State responses to violence reproduce violence and often traumatize those who are exposed to them, especially oppressed communities who are already targeted by the state. It is important to remember that while many people choose not to call the police, many communities can’t call the police because of reasons such as fear of deportation, harassment, state sanctioned violence, sexual violence, previous convictions or inaccessibility.

TJ was created by and for many of these communities (e.g. indigenous communities, black communities, immigrant communities of color, poor and low-income communities, communities of color, people with disabilities, sex workers, queer and trans communities). It is important to remember that many of these people and communities have been practicing TJ in big and small ways for generations–trying to create safety and reduce harm within the dangerous conditions they were and are forced to live in. For example, undocumented immigrant women in domestic violence relationships, disabled people who are being abused by their caretakers and attendants, sex workers who experience sexual assault or abuse, or poor children and youth of color who are surviving child sexual abuse have long been devising ways to reduce harm, stay alive and create safety and healing outside of state systems, whether or not these practices have been explicitly named as “transformative justice.”
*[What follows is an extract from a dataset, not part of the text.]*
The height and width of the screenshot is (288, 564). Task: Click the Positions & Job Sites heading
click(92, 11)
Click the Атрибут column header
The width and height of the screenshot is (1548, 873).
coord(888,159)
TJ is an abolitionist framework that understands systems such as prisons, police and I.C.E. as sites where enormous amounts of violence take place and as systems that were created to be inherently violent in order to maintain social control. TJ works to build alternatives to our current systems which often position themselves as protectors, while simultaneously enacting the very forms of violence they claim to condemn.

Violence does not happen in a vacuum and TJ works to connect incidences of violence to the conditions that create and perpetuate them. It acknowledges that we must work to end conditions such as capitalism, poverty, trauma, isolation, heterosexism, cis-sexism, white supremacy, misogyny, ableism, mass incarceration, displacement, war, gender oppression and xenophobia if we are truly going to end cycles of intimate and sexual violence. TJ recognizes that we must transform the conditions which help to create acts of violence or make them possible. Often this includes transforming harmful oppressive dynamics, our relationships to each other, and our communities at large.

TJ invites us to not only respond to current incidences of violence, but to also prevent future violence from happening, thereby breaking (generational) cycles of violence. TJ works to respond to immediate needs in a way that moves us closer to what we ultimately long for. In other words, how can we respond to violence in ways that not only address the current incident of violence, but also help to transform the conditions that allowed for it to happen? We must work to respond to current violence and its impacts in a way that does not undermine our long-term visions for preventing violence, responding to violence, and ultimately ending violence. What would it take to not only respond to rape, but to end rape? To not only respond to domestic violence, but to end domestic violence? To end child abuse? To end bullying? To end all forms of abuse?

TJ is community-based, but it is not enough to simply “not call the cops,” because many of our community responses to violence can be just as harmful as state responses, and can sometimes be more emotionally devastating due to the breaking and loss of relationship, family and community. Though state reform is important and useful to reduce harm, TJ focuses on community because we believe there is more possibility for transformation in our communities than the state.

Our communities are not perfect and have also internalized the state and its tactics (e.g. shame, blame, revenge, isolation). Many survivors have shared their traumatic stories of not only how the state responded to them when they reported, but also how their communities responded to them when they came forward as survivors. Often survivors are shamed, blamed, isolated, exiled, attacked or threatened with violence by their communities. We must push ourselves to move beyond just saying “no cops, no prisons” and move towards true transformation of violent behavior and conditions.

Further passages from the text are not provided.